Black-owned businesses have been hit hard during the COVID-19 pandemic — shutting down at almost twice the rate of others. As a result, companies have stepped up to not only make sure these businesses survive but thrive. American Express (AXP), in conjunction with fundraising platform IFundWomen of Color, has unveiled the 100 Black women entrepreneurs selected for its "100 for 100" program.
Each of the women will receive a grant of $25,000 and 100 days of resources, including business education, mentorship, marketing assistance, and virtual networking. American Express says that its goal is to help these entrepreneurs grow their businesses as part of the company's $1 billion initiative to promote racial, ethnic, and gender equity for colleagues, customers, and communities.
While researching small businesses, Clayton Ruebensaal, Amex’s EVP of global B2B marketing, and his team had a shocking realization: While black business owners make up 9% of small businesses in the country, they were only making up a little over 1% of sales.
“That says something's really wrong. That is a big gap. We dug into what the gap was — because of systemic racism, a lot of problems were happening. They were getting their first credit card later than their white counterparts. They were getting a lot of things a little bit later, and what would end up happening? They were getting funding less successfully or getting less funding.”
Ruebensaal tells Yahoo Finance that it was at that moment that he and his team knew that their efforts had to focus specifically on helping Black businesses, especially ones run by women. He says that one of his goals is to let the general population know that Black women entrepreneurs are exceptional.
"Of all the entrepreneurs in this country, the number one growing group is Black women. They are starting 763 new businesses every day, and that's awesome. So not just focusing on black business owners, but even getting more specific and saying, we want to champion Black women entrepreneurs, not because they need our help, but because they are going to be the next big businesses out there," he said.
Ruebensaal reminds Yahoo Finance that recessions can prompt innovation. “GE, P&G, Facebook, Square, Instagram, Uber were all created during a recession. I have no doubt that out of this recession and this crisis, there too will be the next Ubers and GEs. And I wouldn't be surprised if it comes out of Black women.”

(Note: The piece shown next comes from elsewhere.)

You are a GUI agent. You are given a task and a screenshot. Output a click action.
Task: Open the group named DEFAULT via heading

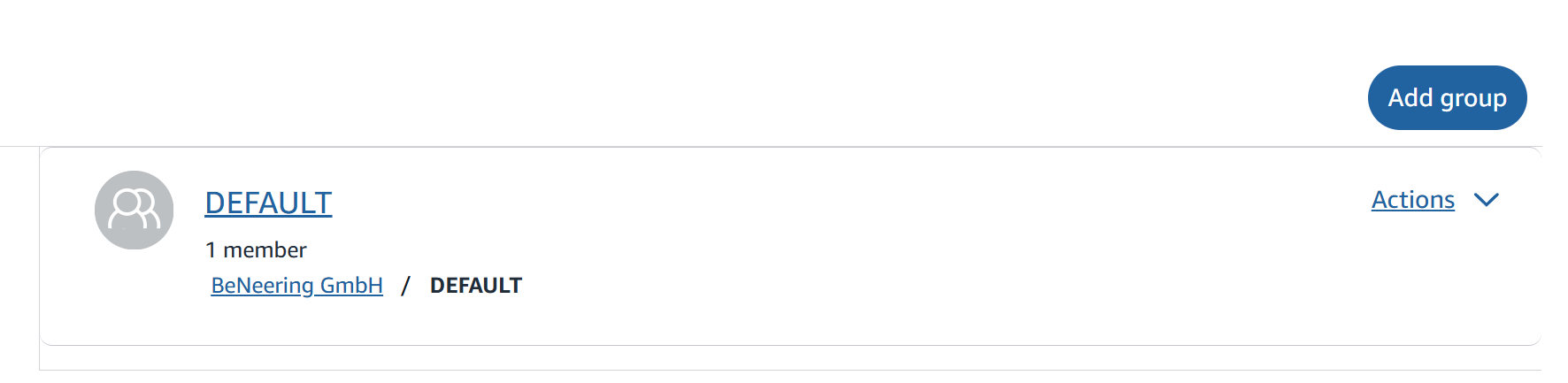point(268,203)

The 100 entrepreneurs represent various industries, including fashion and beauty, food and beverage, finance, fitness and wellness, home goods, apparel, technology, social good, and more.
Brittany Rhodes is one of the women selected. She has a startup called Black Girl MATHgic, which is aimed at helping Black girls conquer their math anxieties by providing a foundational math lesson/activity booklet based on real-world themes. Rhodes says the lessons are designed to show relevance and create excitement among students.
"I am so honored and grateful to be chosen as a ‘100 for 100’ program recipient! This opportunity couldn't have come at a better time as I prepare to grow my team and launch new products to continue to build math confidence in our next generation."
Ruebensaal says that the $25,000 grants and networking are just the beginning for these entrepreneurs.
"This effort doesn't stop with the hundred. It doesn't stop with the 250,000 we want to help. We're going to help people that are also going to be part of this mission and this long-term commitment to helping Black business owners.